# In laws mishap!!!



## aston (Oct 24, 2011)

So the snow storm hit us really bad in new england and we ended up going to STBX's parents house. Well Tuesday morning I was setting up to use her fathers office to remotely work from home. My daughter was playing by my foot and I had to get a pillow to support her back so she doesn't fall backwards and hit her head, mother in law tells me it's ok to get a pillow from their bedrrom which was close to the home office. 
Mind you this was around 8AM in the morning after her husband had left for work. I walk in and the FIRST thing I notice was an XL jar of His N Hers KY jelly!!!!!!!! RIGHT ON THE bedside table!! Now I love my in STBX parent in-laws but anything sexual just completely floors me!
Needless to say I ended up driving out of state to find a generator and we were back home by sundown. Power is back too. Made for an uncomfortable conversation with the STBX.....not meaning to make a federal case out of it but I jsut had to get that out!


----------



## LimboGirl (Oct 28, 2011)

That's no big deal. Once my housekeeper found my vibrator down in the recliner. I hoped she was to old to know what it was.


----------



## Homemaker_Numero_Uno (Jan 18, 2011)

Your stbx's mom is probably laughing her butt off at you right now, too. Either that or she was trying to put ideas in your head about you and your stbx!


----------



## lht285 (Aug 25, 2011)

I assume you are just amazed by the idea that her parents have sex? I guess you are attempting to make a joke of this as well? Reading this it makes me think that you went out of state to buy a generator just so you would not have to be in their house with the KY jelly? 

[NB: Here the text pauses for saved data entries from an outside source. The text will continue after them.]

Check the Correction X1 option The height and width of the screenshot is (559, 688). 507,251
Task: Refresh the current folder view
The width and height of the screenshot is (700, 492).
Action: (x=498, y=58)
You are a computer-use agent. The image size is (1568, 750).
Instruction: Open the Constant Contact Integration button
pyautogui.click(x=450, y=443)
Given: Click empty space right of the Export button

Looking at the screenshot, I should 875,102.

Wow, seriously that is funny peculiar not funny haha. I personally would have seen the jar, grabbed the pillow and walked out of the room. Why bother to even talk about it with anyone?

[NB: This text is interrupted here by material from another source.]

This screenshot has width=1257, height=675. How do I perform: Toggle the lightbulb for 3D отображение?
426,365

We are all here because of sex. Our lives would not be complete without some form of sexual relations. Many older couples need it due to health and pain issues. At least they are still having fun!


----------



## aston (Oct 24, 2011)

I'm not against having fun but after spending the last 11 years seeing them as MY parents and getting to that "zone" where they're basically family FAMILY it's tough to swallow. I have a great relationship with them....it's almost tough to explain because it's jsut one of those things where I couldn't look her in the eyes for a while afterwards. Not in a bad way at all...it's just ya know...thats MIMI and PA (as we all callem / Grandma and Papa!!!


----------



## Homemaker_Numero_Uno (Jan 18, 2011)

It's probably because having a stbx you are sex-starved and unconsciously have sex on the brain 24-7 and it creeped you out because ideally you would have a great relationship that included sex and a healthy attitude towards sex. 

If you are not an orphan or raised with a single parent, you had to deal with the concept of your own parents having had sex, right? I can't see how this is different. 

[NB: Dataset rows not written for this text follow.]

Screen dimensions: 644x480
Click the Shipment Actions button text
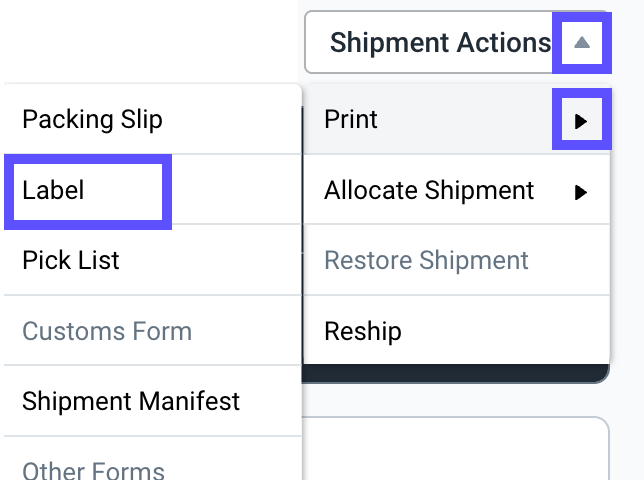[440, 43]
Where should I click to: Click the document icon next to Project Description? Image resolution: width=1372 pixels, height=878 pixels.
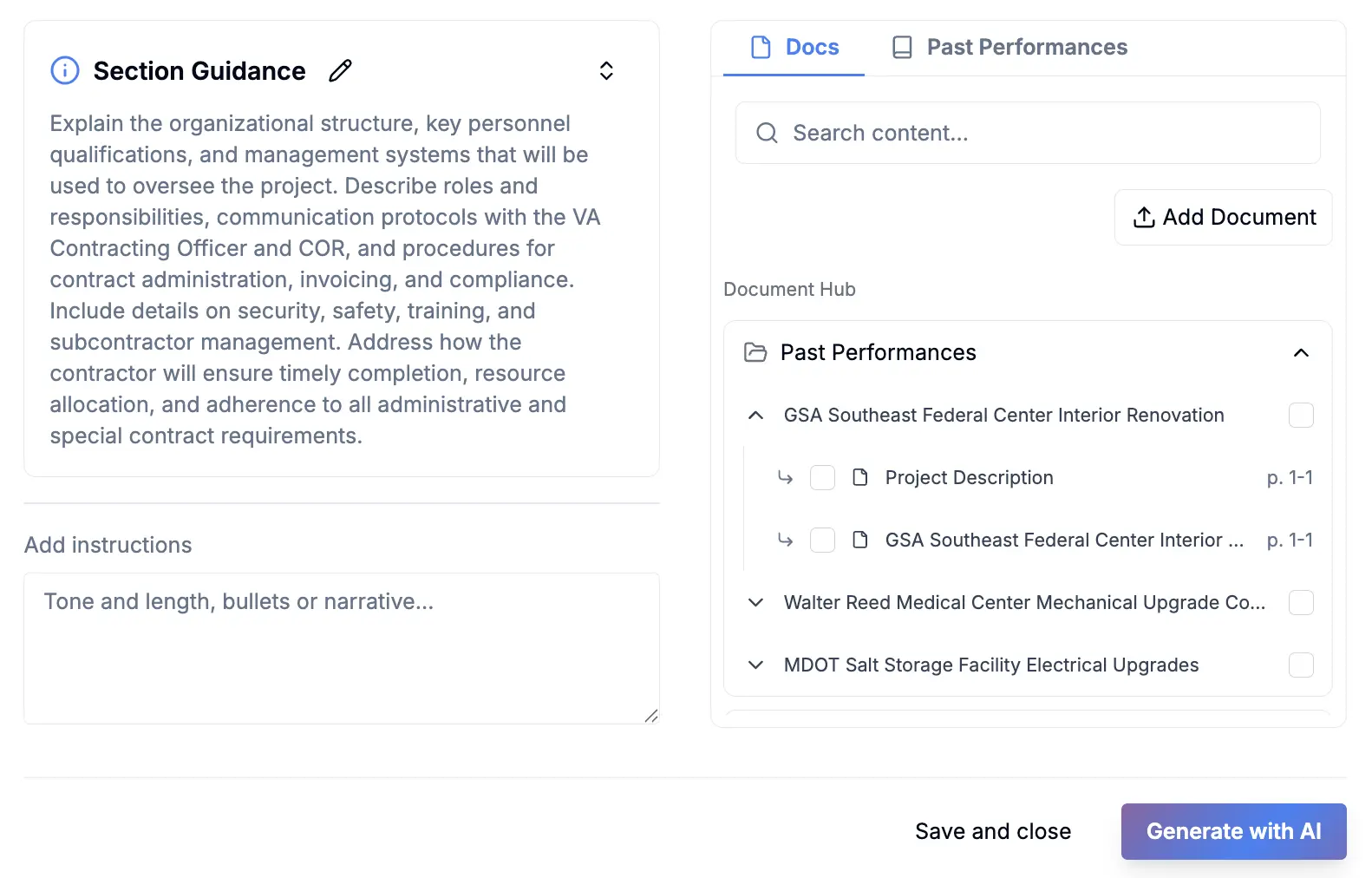pyautogui.click(x=859, y=477)
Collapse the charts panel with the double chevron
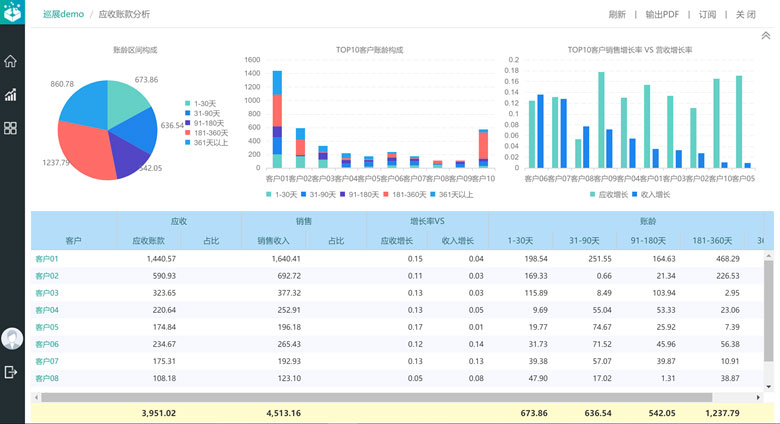Viewport: 780px width, 424px height. (x=765, y=36)
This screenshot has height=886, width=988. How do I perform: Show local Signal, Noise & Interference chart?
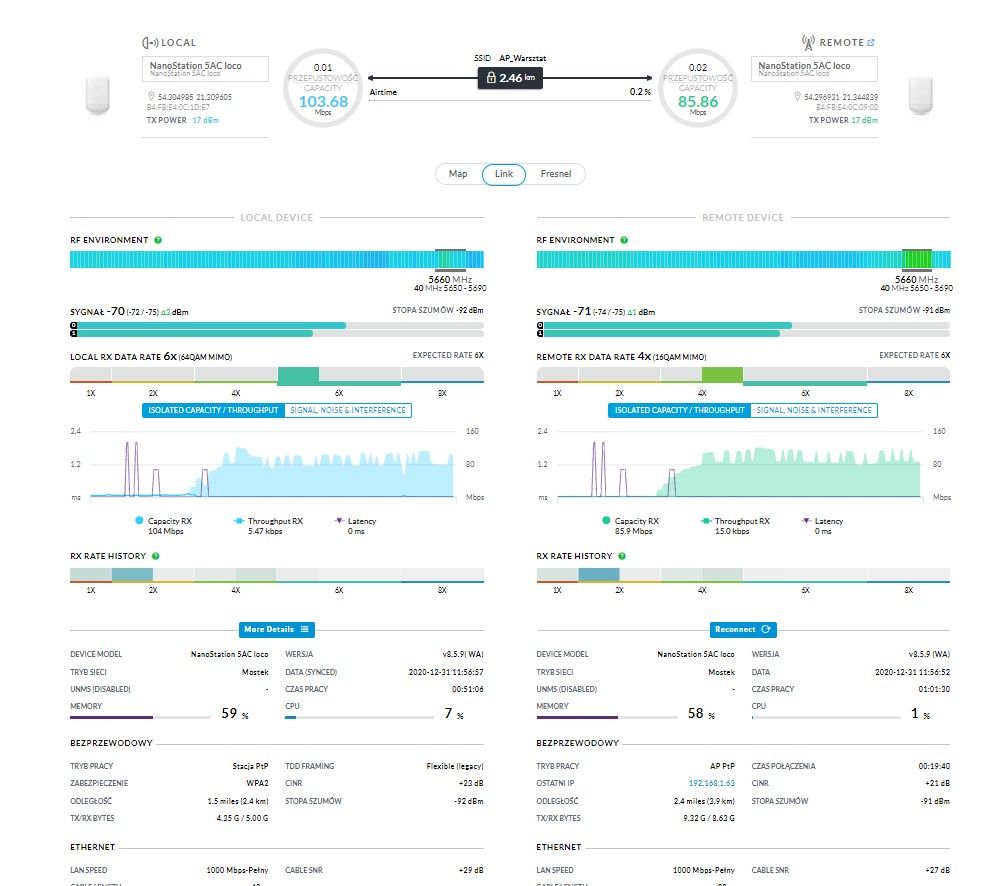pos(348,410)
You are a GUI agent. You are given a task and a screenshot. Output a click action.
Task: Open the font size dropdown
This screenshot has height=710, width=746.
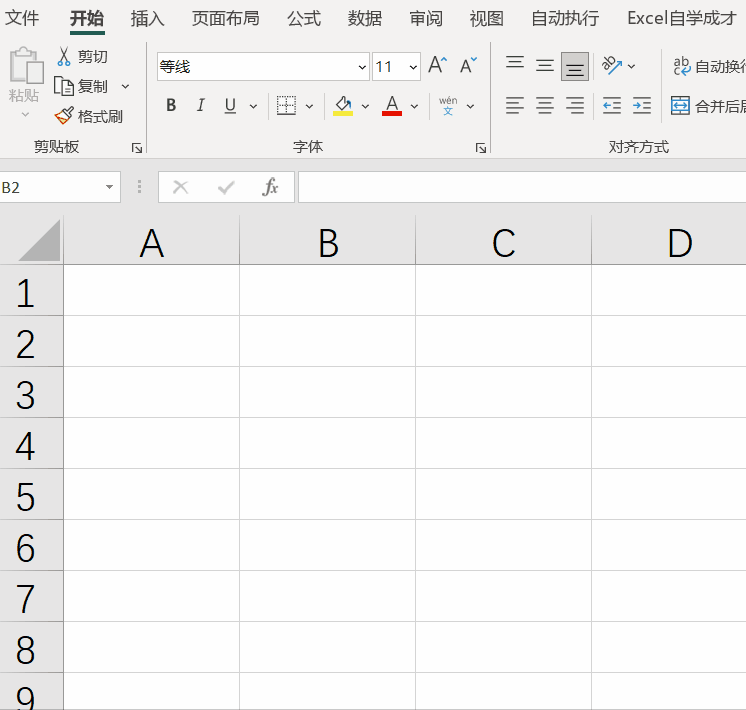pos(413,67)
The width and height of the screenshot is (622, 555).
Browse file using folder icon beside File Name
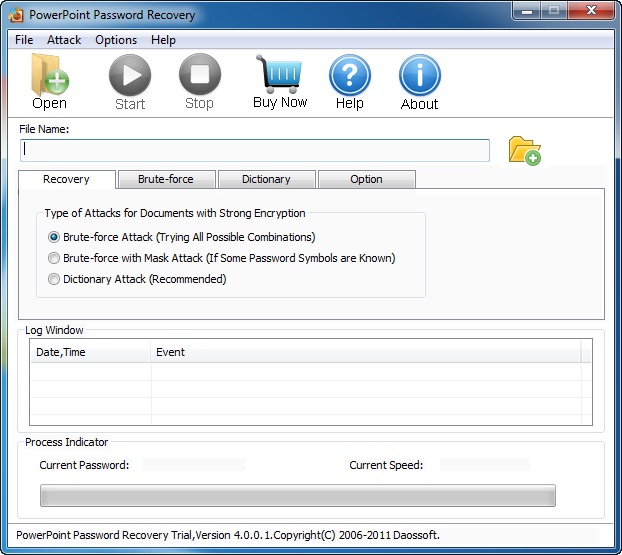[524, 150]

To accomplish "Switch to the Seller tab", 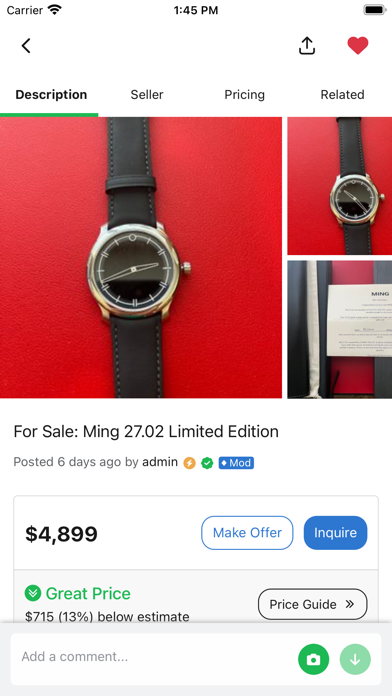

Also people you work with or know professionally or casually or whatever, if they have kids, normally they would have had sex. 

Sex is not just 'fun' either, it is how two people choose to communicate intimately and enjoy each other's company and share their energy. It's like a birthright, practically. And probably at a certain point, replacing bodily fluids with the synthetic stuff is helpful. It's like if someone left their dentures out, or a prosthetic leg or breast replacement bra, it's not a big deal. 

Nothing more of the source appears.